Au Canada, le droit de grève est essentiellement aboli. Les travailleurs des postes, d’Air Canada, du Canadien Pacifique, les cols bleus ou les enseignants ont tous été victimes de ces mesures antidémocratiques au cours des dernières années.

Pour faire avancer leur lutte, qui les oppose à l’ensemble du patronat, au gouvernement et à ses tribunaux, les grutiers se doivent de l’élargir en lançant un appel à tous les travailleurs de la construction, en rejetant les dernières conventions collectives bourrées de reculs qui leur ont été imposées. Un tel appel devrait être lié à la lutte pour développer une contre-offensive de toute la classe ouvrière au Québec et à travers le Canada contre l’austérité et toutes concessions. Cela trouverait un puissant écho parmi tous ces travailleurs.

Mais pour cela, il faut que les travailleurs rompent avec la bureaucratie syndicale, qui n’a fait que capituler maintes et maintes fois devant la menace d’une loi spéciale, dans tous les principaux conflits de travail au pays.

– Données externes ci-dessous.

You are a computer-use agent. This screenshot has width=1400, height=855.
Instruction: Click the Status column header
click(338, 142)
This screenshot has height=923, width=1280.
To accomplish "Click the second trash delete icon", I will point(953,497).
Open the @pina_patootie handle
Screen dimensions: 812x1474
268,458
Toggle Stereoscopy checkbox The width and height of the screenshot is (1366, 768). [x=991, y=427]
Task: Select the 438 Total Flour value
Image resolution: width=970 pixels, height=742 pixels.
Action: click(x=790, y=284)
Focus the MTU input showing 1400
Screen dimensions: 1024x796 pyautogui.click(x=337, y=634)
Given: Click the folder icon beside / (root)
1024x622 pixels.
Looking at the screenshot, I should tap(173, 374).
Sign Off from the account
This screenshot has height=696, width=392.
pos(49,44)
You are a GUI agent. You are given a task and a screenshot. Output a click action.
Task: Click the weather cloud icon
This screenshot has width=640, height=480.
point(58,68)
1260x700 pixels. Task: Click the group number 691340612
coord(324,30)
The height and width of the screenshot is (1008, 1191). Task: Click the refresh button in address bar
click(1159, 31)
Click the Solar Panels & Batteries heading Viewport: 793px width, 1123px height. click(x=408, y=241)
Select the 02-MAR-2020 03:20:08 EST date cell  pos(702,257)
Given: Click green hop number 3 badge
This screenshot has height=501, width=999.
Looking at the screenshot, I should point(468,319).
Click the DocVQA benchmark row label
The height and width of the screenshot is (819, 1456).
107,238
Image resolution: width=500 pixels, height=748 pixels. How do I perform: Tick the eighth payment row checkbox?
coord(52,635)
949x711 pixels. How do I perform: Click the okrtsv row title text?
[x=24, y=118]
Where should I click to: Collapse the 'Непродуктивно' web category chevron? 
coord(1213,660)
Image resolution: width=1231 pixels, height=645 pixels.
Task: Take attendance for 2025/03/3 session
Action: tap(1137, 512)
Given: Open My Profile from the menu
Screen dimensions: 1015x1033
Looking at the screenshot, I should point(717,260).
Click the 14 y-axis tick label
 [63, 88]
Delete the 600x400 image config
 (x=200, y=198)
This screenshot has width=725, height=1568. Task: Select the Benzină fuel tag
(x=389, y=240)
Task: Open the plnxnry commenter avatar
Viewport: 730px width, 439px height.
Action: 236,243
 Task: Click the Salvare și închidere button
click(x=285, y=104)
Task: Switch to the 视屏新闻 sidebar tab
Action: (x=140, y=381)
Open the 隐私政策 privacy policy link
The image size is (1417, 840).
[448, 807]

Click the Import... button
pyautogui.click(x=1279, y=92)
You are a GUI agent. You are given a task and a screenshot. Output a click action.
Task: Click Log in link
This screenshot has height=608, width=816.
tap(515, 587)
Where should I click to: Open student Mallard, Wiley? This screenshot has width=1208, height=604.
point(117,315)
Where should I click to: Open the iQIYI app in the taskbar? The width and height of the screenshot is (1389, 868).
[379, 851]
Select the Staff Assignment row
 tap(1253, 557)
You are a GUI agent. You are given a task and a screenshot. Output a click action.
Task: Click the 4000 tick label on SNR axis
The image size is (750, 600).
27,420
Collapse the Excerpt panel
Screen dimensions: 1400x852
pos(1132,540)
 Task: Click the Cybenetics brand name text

Même s’il semblerait que des sections de la bureaucratie syndicale aient initialement donné le feu vert aux débrayages actuels des grutiers, cela ne représente d’aucune façon une rupture avec leurs politiques propatronales. S’il y a eu une action de leur part, c’est bien parce que les nouvelles règles de formation menacent leurs propres intérêts au niveau des cotisations et de leur mainmise sur le placement des travailleurs.

Soulignant le véritable rôle que les syndicats jouent depuis plusieurs décennies en tant que force qui contrôle la classe ouvrière au bénéfice du patronat, Lemieux de la CCQ s’est directement adressée à eux pour étouffer la grève: «Moi je voyais il y a quelques mois le Syndicat canadien de la fonction publique qui a mis en tutelle le Syndicat des cols bleus de Montréal pour des questions internes. Où est la FTQ-Construction? Ils ont de leurs gens qui contreviennent à la loi, en donnant de fausses informations, et en donnant une justification à une grève illégale.»

Suite à cet appel, les syndicats se sont empressés d’accéder à la demande de Lemieux en ordonnant à leurs membres de mettre fin à la grève et de retourner au travail.